Records contained in a dataset:
[Start of Attachment]

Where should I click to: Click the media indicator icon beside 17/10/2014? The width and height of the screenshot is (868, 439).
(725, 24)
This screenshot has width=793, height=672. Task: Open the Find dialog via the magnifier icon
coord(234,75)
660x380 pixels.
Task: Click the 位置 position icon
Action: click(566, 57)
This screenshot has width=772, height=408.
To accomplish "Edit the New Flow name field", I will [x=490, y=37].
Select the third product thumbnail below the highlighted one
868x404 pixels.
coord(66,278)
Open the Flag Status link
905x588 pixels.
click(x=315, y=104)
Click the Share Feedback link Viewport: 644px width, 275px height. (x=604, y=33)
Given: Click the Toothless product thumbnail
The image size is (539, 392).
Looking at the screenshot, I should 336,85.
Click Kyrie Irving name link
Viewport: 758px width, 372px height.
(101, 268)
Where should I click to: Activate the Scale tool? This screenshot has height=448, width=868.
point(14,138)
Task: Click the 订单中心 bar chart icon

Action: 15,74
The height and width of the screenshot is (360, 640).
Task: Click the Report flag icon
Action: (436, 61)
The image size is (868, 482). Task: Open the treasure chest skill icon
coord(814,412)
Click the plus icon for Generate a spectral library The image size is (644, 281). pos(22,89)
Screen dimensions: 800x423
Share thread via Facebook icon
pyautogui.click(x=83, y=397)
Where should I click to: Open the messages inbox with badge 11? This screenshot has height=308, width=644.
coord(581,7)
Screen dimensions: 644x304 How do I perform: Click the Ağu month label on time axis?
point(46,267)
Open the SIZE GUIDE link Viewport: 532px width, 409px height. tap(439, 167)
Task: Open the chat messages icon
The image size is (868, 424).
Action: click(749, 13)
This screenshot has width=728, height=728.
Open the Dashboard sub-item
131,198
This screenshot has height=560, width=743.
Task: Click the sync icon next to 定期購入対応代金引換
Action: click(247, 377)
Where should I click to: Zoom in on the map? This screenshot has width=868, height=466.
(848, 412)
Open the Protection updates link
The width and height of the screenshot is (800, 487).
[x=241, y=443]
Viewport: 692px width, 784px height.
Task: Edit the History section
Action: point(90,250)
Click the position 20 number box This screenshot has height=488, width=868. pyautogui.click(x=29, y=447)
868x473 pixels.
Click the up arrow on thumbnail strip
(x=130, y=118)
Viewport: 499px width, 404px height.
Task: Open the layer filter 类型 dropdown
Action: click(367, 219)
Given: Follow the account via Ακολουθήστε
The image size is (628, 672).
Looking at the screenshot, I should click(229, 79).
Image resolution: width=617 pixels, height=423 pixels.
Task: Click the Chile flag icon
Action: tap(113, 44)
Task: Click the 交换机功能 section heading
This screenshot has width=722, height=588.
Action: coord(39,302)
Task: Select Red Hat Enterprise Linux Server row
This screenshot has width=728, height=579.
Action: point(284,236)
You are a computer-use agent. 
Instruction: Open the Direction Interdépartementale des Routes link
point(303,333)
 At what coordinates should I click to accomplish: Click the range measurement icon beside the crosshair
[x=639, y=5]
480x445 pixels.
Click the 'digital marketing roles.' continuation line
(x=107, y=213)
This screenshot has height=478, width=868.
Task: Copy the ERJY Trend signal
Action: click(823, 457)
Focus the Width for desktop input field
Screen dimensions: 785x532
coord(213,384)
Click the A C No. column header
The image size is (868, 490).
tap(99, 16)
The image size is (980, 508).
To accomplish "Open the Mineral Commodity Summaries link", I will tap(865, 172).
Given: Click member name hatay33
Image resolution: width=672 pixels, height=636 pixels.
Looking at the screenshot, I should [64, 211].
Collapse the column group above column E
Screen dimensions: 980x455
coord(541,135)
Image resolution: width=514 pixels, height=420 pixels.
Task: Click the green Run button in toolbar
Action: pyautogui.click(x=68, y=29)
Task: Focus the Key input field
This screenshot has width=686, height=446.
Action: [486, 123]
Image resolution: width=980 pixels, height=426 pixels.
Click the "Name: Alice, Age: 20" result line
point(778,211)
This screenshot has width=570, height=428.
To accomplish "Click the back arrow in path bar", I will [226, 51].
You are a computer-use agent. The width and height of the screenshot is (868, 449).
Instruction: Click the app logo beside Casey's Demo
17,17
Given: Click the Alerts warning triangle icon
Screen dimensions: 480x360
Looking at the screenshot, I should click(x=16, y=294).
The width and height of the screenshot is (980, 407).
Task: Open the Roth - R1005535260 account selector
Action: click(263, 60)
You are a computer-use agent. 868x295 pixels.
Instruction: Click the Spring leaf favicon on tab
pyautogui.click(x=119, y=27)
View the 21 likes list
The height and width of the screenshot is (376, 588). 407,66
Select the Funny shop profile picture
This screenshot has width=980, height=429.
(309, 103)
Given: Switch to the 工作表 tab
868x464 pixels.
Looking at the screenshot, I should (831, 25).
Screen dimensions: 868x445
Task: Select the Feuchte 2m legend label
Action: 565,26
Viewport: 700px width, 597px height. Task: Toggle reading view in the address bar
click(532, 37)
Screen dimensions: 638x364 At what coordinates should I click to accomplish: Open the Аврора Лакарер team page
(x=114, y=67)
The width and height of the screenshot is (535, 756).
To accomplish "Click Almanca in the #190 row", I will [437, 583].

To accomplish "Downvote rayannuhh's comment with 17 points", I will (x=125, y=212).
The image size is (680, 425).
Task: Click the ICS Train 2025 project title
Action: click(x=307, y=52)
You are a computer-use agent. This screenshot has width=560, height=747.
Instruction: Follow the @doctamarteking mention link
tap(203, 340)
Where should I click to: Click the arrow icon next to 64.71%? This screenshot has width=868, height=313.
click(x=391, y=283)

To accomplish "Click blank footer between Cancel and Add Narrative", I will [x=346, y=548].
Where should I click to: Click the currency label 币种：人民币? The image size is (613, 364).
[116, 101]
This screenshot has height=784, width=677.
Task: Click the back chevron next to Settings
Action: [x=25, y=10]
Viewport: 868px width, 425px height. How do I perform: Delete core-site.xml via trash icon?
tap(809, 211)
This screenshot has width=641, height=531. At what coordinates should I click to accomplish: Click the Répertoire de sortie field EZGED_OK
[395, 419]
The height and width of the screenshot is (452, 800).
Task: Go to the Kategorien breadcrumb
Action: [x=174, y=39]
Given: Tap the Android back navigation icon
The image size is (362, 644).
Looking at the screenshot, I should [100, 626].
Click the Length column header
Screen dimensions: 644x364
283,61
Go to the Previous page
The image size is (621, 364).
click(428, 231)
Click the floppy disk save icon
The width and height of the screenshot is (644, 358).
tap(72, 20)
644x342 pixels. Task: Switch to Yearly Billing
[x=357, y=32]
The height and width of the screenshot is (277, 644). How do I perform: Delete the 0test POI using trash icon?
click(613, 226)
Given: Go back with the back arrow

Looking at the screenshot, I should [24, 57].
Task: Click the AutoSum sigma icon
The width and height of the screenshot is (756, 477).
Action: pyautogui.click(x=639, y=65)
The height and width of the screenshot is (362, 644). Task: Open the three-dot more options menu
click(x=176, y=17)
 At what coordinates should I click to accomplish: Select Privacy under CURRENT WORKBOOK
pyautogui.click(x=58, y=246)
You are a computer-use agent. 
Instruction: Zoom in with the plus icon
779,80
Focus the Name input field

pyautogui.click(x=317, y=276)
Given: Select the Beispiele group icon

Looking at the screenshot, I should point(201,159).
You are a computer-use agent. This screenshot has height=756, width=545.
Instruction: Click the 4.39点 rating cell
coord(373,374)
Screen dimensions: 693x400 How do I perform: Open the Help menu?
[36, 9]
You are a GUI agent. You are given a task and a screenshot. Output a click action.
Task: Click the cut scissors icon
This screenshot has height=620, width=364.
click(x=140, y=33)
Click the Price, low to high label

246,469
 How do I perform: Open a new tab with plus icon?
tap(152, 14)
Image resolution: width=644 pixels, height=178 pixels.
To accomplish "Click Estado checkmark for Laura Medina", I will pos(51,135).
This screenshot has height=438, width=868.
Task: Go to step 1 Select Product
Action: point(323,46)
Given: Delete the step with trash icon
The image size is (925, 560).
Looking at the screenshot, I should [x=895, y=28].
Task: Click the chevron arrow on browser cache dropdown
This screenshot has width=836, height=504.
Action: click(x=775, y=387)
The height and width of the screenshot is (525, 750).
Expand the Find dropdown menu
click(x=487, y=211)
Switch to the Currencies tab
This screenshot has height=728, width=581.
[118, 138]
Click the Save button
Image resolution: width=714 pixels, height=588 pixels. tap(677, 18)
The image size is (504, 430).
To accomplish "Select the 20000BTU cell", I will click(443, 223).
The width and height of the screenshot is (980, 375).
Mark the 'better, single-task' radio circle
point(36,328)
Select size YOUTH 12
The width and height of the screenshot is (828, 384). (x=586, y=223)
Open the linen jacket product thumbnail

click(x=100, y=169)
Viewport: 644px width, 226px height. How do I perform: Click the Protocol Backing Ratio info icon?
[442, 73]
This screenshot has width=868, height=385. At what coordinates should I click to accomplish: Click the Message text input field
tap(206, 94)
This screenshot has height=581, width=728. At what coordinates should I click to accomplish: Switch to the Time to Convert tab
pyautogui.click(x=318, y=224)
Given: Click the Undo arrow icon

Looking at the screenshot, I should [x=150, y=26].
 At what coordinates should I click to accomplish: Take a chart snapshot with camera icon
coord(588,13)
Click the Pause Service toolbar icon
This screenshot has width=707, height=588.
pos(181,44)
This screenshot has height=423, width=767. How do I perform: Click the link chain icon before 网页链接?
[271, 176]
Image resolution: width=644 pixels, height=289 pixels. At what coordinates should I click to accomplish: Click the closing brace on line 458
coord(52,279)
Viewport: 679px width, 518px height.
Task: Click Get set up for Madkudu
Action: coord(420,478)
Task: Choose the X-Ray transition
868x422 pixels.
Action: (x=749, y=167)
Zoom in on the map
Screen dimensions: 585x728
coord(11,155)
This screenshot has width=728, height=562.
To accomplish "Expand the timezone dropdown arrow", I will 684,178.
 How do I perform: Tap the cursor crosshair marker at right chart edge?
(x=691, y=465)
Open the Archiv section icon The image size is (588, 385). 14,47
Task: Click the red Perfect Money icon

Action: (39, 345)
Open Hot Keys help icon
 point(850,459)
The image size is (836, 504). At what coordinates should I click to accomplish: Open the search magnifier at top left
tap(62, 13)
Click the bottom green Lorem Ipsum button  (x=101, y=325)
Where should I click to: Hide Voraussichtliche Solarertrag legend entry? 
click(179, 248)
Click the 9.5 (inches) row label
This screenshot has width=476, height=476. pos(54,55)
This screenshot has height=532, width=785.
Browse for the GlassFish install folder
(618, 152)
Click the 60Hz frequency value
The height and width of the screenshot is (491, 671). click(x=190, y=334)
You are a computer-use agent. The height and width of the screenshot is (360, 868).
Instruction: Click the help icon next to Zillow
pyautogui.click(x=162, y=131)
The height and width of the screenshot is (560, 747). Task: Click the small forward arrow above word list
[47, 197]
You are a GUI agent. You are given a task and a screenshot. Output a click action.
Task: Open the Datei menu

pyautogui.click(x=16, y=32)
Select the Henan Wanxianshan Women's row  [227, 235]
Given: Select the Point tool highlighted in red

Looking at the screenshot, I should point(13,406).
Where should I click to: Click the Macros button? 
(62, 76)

[End of Attachment]

- [Exercise] Give an exact reproduction of the lines from the one with "Browse for the GlassFish install folder" to the final line of the entries, including both.

- [Written response]
Browse for the GlassFish install folder
(618, 152)
Click the 60Hz frequency value
The height and width of the screenshot is (491, 671). click(x=190, y=334)
You are a computer-use agent. The height and width of the screenshot is (360, 868).
Instruction: Click the help icon next to Zillow
pyautogui.click(x=162, y=131)
The height and width of the screenshot is (560, 747). Task: Click the small forward arrow above word list
[47, 197]
You are a GUI agent. You are given a task and a screenshot. Output a click action.
Task: Open the Datei menu

pyautogui.click(x=16, y=32)
Select the Henan Wanxianshan Women's row  [227, 235]
Given: Select the Point tool highlighted in red

Looking at the screenshot, I should point(13,406).
Where should I click to: Click the Macros button? 
(62, 76)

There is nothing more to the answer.